--- Work instructions ---
Repeat, exactly and alone, every line from the line that contains "Given: Open the activities" to the end of the entries.

[Data excerpts]
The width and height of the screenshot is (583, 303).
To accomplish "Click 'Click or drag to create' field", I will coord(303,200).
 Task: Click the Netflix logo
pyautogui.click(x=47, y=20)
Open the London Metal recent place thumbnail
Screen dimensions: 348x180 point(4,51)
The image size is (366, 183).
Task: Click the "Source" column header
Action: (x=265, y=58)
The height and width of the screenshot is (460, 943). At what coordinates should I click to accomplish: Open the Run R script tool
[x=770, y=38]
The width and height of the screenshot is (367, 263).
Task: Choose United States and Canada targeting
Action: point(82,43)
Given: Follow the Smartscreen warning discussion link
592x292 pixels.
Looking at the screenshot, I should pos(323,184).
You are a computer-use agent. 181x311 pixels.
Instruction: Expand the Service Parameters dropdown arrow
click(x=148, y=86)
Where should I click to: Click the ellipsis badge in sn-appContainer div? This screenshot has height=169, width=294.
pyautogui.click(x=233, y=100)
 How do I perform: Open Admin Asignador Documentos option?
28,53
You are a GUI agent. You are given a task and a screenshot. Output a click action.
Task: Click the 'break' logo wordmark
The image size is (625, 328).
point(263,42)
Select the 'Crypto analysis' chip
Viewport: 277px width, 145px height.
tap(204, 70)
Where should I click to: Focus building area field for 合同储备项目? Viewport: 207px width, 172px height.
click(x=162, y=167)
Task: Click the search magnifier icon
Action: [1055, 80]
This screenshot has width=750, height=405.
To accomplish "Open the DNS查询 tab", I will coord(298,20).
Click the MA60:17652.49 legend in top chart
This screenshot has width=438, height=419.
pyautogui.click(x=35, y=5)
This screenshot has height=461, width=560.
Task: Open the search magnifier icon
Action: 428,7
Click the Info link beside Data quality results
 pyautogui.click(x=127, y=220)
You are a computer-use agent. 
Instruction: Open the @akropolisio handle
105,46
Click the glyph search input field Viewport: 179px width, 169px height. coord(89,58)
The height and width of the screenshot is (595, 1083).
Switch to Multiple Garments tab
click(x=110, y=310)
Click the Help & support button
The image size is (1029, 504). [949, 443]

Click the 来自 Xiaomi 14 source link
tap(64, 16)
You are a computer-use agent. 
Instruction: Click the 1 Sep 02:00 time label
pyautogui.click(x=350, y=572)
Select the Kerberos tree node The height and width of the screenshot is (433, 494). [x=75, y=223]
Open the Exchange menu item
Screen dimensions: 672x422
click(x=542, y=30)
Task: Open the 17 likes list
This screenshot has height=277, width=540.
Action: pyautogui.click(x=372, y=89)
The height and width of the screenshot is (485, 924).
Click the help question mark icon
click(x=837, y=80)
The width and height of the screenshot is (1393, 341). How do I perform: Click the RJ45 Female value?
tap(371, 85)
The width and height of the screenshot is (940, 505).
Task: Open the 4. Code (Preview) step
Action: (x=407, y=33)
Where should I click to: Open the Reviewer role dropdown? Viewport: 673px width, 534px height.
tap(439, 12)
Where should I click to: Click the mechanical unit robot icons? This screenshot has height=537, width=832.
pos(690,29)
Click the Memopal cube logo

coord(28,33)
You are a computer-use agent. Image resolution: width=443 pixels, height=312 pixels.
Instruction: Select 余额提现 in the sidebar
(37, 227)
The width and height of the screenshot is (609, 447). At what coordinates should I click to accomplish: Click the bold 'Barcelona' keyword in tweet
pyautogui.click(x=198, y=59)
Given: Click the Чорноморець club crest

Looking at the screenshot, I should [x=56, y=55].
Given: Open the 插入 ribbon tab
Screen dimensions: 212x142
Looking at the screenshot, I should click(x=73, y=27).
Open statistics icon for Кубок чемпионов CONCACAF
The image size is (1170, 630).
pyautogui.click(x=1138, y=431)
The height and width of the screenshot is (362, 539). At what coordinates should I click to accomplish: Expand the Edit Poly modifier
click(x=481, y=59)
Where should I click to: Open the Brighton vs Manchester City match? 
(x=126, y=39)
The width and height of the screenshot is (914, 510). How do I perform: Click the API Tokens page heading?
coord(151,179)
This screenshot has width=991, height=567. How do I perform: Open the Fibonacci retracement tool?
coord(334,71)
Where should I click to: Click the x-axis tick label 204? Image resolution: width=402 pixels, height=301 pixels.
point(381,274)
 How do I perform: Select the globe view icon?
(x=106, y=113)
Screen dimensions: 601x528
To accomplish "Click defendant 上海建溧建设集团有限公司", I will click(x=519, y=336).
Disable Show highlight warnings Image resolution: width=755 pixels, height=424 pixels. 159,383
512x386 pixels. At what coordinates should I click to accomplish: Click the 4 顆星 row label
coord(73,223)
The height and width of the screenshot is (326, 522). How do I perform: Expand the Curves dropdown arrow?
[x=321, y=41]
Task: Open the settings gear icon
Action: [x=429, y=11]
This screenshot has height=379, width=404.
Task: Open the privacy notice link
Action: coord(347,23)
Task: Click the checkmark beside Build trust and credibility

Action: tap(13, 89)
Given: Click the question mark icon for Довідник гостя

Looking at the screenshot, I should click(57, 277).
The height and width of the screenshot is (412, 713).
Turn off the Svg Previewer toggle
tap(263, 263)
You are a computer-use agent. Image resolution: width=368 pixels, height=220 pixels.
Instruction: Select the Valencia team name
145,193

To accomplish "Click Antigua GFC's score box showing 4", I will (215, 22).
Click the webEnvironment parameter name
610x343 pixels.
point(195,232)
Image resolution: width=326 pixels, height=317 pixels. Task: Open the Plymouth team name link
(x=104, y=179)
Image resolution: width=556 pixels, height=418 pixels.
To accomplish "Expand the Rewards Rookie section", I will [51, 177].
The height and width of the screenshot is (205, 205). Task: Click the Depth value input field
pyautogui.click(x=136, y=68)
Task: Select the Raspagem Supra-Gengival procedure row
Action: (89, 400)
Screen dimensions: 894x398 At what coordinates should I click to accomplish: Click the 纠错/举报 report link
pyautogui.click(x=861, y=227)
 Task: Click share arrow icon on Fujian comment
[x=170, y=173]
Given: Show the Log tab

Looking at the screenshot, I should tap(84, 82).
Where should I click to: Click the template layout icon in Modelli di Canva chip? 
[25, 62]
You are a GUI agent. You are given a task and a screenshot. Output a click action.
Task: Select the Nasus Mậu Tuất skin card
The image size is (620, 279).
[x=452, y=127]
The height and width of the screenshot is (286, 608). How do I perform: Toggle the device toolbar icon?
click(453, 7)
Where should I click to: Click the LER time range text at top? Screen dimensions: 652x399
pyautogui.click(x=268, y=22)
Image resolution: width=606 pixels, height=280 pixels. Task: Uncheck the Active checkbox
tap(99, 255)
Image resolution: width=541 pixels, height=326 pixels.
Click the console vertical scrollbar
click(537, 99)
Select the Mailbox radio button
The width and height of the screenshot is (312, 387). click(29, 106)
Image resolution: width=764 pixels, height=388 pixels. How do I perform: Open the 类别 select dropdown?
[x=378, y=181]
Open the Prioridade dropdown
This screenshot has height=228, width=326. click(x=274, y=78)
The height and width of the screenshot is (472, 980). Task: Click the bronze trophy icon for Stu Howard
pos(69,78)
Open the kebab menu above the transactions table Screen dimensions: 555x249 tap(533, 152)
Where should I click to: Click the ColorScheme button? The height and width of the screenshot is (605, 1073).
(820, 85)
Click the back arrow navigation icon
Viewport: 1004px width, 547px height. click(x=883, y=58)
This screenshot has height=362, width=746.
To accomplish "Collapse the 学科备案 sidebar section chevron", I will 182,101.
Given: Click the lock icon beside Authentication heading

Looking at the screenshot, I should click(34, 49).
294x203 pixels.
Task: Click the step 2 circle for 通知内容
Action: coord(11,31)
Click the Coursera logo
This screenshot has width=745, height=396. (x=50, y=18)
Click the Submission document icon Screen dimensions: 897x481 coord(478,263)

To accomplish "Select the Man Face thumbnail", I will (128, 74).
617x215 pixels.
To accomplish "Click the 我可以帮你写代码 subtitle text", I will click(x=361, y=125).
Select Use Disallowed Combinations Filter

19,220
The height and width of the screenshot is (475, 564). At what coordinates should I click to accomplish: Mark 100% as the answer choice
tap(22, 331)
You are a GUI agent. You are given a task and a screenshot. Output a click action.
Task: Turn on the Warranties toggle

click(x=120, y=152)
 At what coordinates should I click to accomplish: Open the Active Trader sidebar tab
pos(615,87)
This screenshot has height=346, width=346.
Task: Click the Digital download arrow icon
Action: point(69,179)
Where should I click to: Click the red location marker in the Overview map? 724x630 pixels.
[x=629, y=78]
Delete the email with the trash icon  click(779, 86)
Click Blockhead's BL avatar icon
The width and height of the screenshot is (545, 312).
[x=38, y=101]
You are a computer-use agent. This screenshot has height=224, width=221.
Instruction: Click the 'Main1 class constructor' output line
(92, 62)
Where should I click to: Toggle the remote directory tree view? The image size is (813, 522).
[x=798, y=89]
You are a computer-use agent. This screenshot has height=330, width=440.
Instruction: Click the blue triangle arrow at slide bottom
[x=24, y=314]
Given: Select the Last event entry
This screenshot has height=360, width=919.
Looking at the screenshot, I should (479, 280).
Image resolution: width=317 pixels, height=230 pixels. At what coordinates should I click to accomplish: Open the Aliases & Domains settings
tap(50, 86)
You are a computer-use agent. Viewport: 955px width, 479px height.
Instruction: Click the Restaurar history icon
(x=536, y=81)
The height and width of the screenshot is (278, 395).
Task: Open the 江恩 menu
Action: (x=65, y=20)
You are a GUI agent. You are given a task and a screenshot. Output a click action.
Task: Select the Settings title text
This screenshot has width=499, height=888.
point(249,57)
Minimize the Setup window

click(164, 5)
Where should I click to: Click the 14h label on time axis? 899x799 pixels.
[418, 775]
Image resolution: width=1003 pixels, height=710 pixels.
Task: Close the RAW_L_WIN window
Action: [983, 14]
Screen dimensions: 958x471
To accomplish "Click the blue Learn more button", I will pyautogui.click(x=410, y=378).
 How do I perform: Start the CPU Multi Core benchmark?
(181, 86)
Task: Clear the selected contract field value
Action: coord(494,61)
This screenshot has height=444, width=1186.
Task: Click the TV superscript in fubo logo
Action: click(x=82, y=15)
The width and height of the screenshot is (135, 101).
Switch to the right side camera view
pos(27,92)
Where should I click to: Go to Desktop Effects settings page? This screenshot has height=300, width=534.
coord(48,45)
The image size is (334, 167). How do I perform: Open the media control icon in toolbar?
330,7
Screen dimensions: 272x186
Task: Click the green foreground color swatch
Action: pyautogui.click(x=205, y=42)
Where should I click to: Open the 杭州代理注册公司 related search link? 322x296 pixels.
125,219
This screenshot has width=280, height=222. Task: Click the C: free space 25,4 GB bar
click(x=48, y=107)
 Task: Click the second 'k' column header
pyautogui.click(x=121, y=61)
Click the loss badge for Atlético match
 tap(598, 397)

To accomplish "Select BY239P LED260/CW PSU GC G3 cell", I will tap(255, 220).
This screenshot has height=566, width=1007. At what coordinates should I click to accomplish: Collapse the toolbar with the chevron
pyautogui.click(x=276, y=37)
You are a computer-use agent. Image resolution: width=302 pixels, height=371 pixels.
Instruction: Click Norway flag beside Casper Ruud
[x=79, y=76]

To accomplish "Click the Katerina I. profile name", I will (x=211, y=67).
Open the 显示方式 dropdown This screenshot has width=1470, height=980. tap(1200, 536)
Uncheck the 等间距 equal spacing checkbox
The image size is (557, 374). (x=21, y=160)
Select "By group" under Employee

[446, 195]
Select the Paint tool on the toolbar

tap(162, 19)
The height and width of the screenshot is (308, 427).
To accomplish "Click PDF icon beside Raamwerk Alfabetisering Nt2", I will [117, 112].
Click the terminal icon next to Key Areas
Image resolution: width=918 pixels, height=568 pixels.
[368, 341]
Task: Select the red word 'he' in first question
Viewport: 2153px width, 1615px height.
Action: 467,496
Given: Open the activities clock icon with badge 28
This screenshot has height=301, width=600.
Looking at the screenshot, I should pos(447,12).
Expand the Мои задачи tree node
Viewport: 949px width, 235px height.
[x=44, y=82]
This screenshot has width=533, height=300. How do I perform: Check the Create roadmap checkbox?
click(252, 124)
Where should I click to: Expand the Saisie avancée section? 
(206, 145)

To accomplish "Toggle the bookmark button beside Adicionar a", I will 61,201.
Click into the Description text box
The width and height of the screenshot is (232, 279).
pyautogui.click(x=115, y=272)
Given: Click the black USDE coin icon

--- Written solution ---
Given: Open the activities clock icon with badge 28
This screenshot has height=301, width=600.
Looking at the screenshot, I should pos(447,12).
Expand the Мои задачи tree node
Viewport: 949px width, 235px height.
[x=44, y=82]
This screenshot has width=533, height=300. How do I perform: Check the Create roadmap checkbox?
click(252, 124)
Where should I click to: Expand the Saisie avancée section? 
(206, 145)

To accomplish "Toggle the bookmark button beside Adicionar a", I will 61,201.
Click into the Description text box
The width and height of the screenshot is (232, 279).
pyautogui.click(x=115, y=272)
Given: Click the black USDE coin icon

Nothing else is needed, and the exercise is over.